- WORK TASK:
Retype each line below precisely and omit all images.

- DATA SECTION:
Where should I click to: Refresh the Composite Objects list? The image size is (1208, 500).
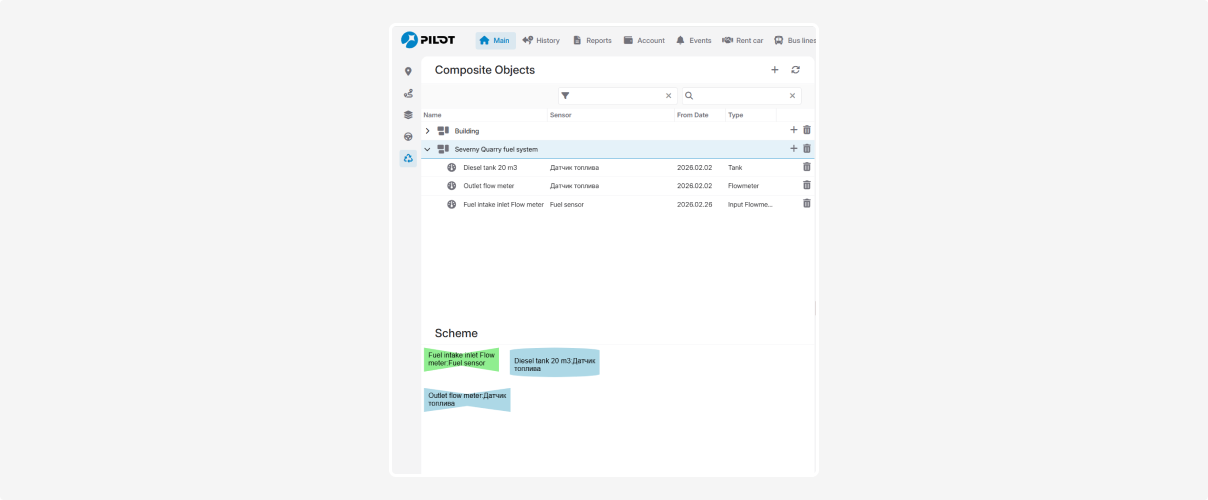click(795, 70)
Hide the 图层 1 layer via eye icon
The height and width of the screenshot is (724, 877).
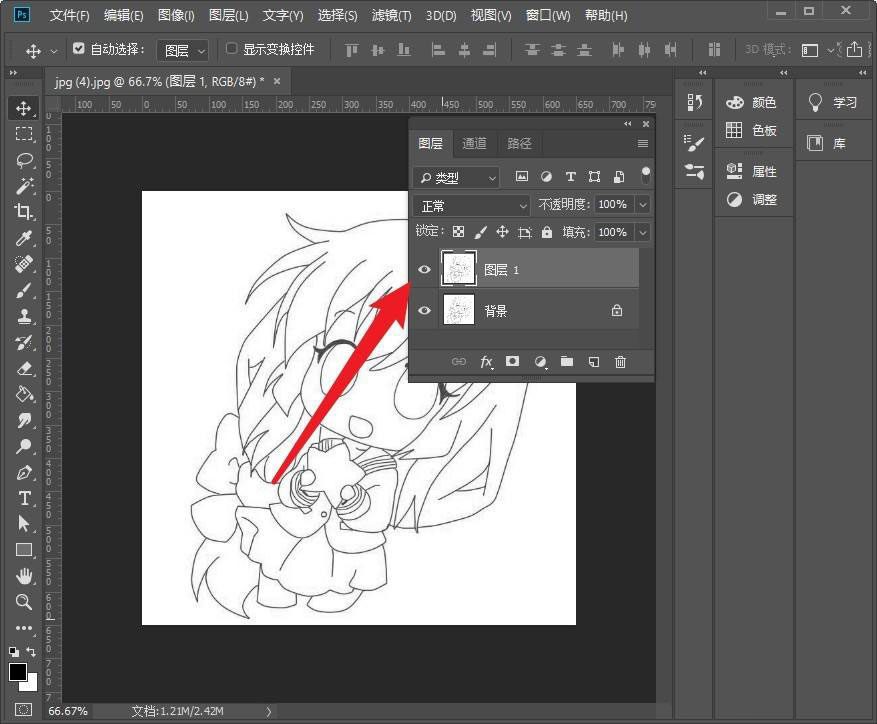click(x=425, y=270)
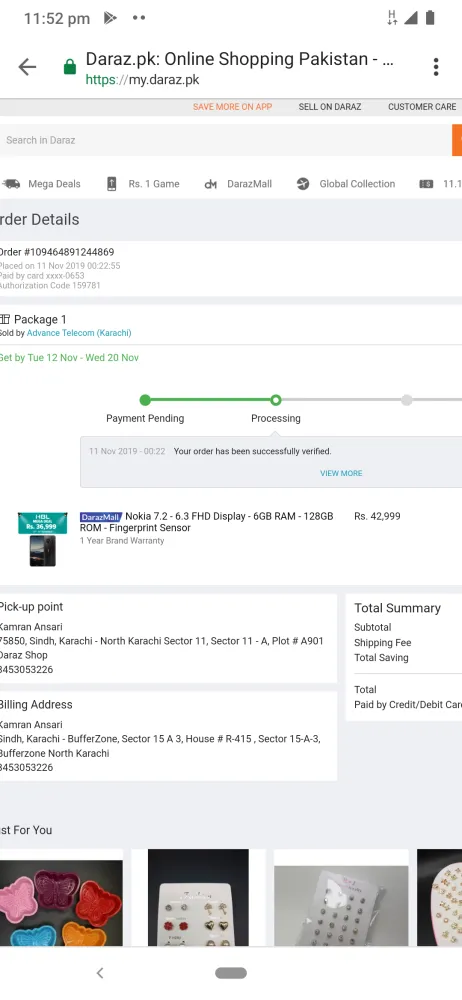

- ANSWER BELOW:
Where should I click to: Refresh the Composite Objects list? The image size is (1208, 500).
click(795, 70)
Hide the 图层 1 layer via eye icon
The height and width of the screenshot is (724, 877).
click(x=425, y=270)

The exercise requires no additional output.